Implementation of the strategy should be subject to annual reporting by government and rural proofing of national and local policies should be required. Rural proofing of policy is already a government policy but is patchy at best. To get rural proofing effectively embedded, support and training should be provided to policy makers, including at local government level and in the Local Enterprise Partnerships, the majority of which continue to be criticised for their focus on urban issues to the exclusion of rural economies. The LEPs will be the guardians of the Shared Prosperity Fund whose predecessor schemes such as the LEADER programme were so important for rural economies. Current signs are that, as far as rural areas are concerned, the SPF will be neither Shared nor Prosperous!

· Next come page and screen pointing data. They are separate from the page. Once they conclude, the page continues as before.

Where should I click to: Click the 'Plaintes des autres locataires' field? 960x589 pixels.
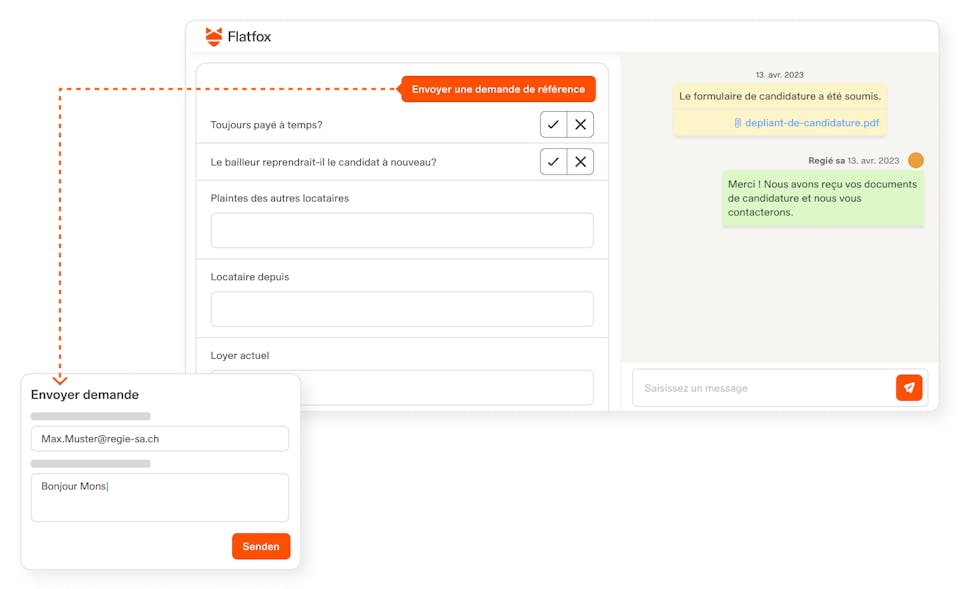tap(401, 230)
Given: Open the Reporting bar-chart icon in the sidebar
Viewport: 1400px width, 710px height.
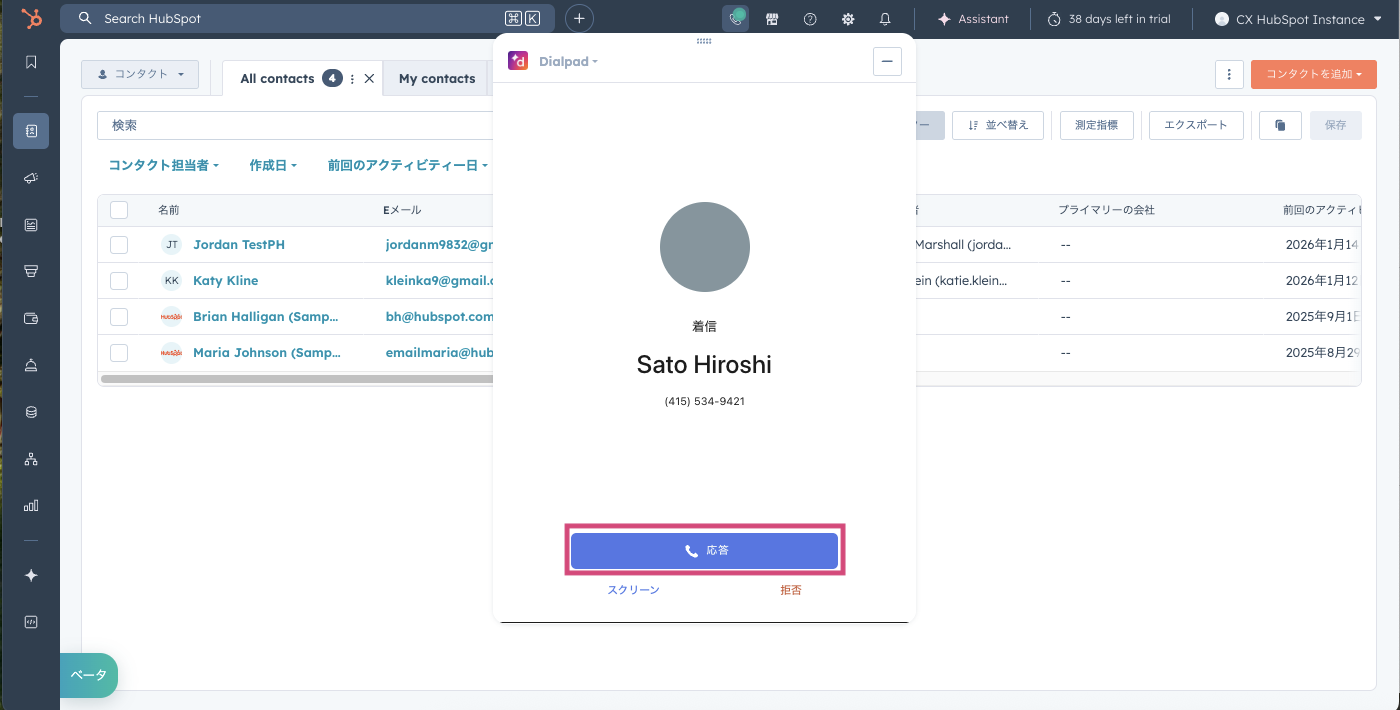Looking at the screenshot, I should [31, 505].
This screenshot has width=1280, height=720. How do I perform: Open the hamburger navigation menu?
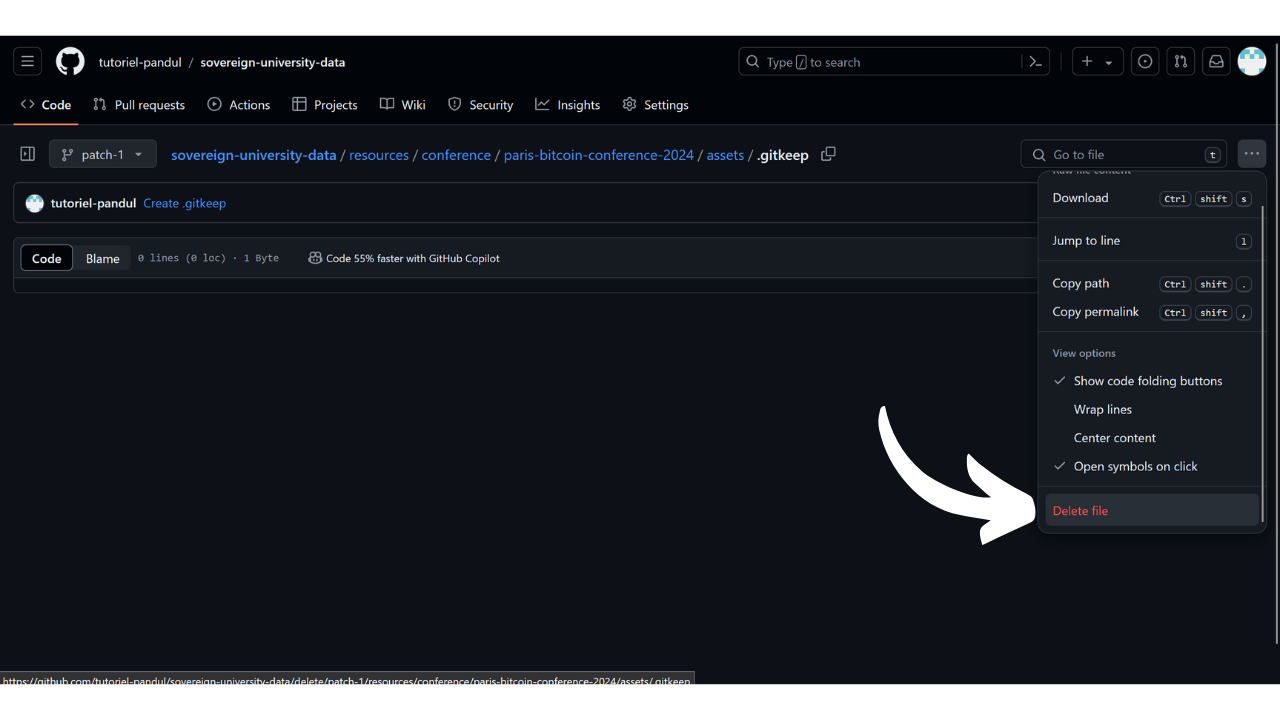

Digital connectivity can both revolutionise opportunities for businesses and services in rural areas or be a drag on economic potential. The report urges OFCOM to upgrade the Universal Service Offering which is simply inadequate for rural business and services, to review options for roaming in rural areas and to reinstate its abandoned commitment to giving rural areas (where 4G has been a challenge) absolute priority in the roll out of 5G. Farmers, to mention but one rural business sector, depend on mobile connectivity to enable modern farming productivity. All the smart technologies in the world are worthless if the signal in the middle of the field is simply not there.
Thriving rural economies are dependent on good and affordable housing and good transport. Too many rural kids have to leave their rural areas to get accommodation or to live somewhere they can access education. But the dash for housing, driven by government targets, mostly doesn’t deliver affordability or supporting infrastructure, including transport and health services. The Report presses for the current exemption of small sites from the requirement to provide a proportion of affordable housing to be reversed and the right to buy, which results in loss of local affordable housing, to be suspended in rural areas. In many places housing development is currently threatening the open countryside and areas of landscape value that make the English countryside what it is and is part of why people want to live and work there. The Committee calls for a Land Use Strategy for England at this time when competing pressures on land for agriculture, housing, development, open space, biodiversity conservation and to mitigate climate change all need to be balanced and resolved. There should be single rural investment fund for the development of rural transport using the best practice of schemes that have succeeded across the country. Transport services need a co-ordinated approach across school buses, patient collection schemes, community transport schemes and draw upon the successful examples of “Total Transport” pilots. It would help too if rural potholes got filled!
Community action is important for the rural economy. The Select Committee heard about successful examples of bottom up schemes for support to rural communities across the country, often delivered by the communities themselves. There needs to be more effective ways of spreading good practice. And where local community leadership has not yet emerged spontaneously, funding for community development workers is essential to provide and initial boost to local activism.
Urban areas in 2017/18 received 45% more per head of population for local government services than their rural counterparts. The same was the case for the NHS. Urban areas (excluding London) spent £31.93 per resident to subsidise bus services compared with £6.72 per resident in predominantly rural areas. The report calls for fairer allocation of funding for rural economies to correct the urban bias in the current indices of multiple deprivation and reflect the higher cost of service delivery and help ensure rural dwellers can access the services they are entitled to.
The new opportunities can ensure our rural economies can be vibrant and rural communities great places to live, work and do business, but a strategic and co-ordinated approach from national to very local must be grasped firmly and grasped now.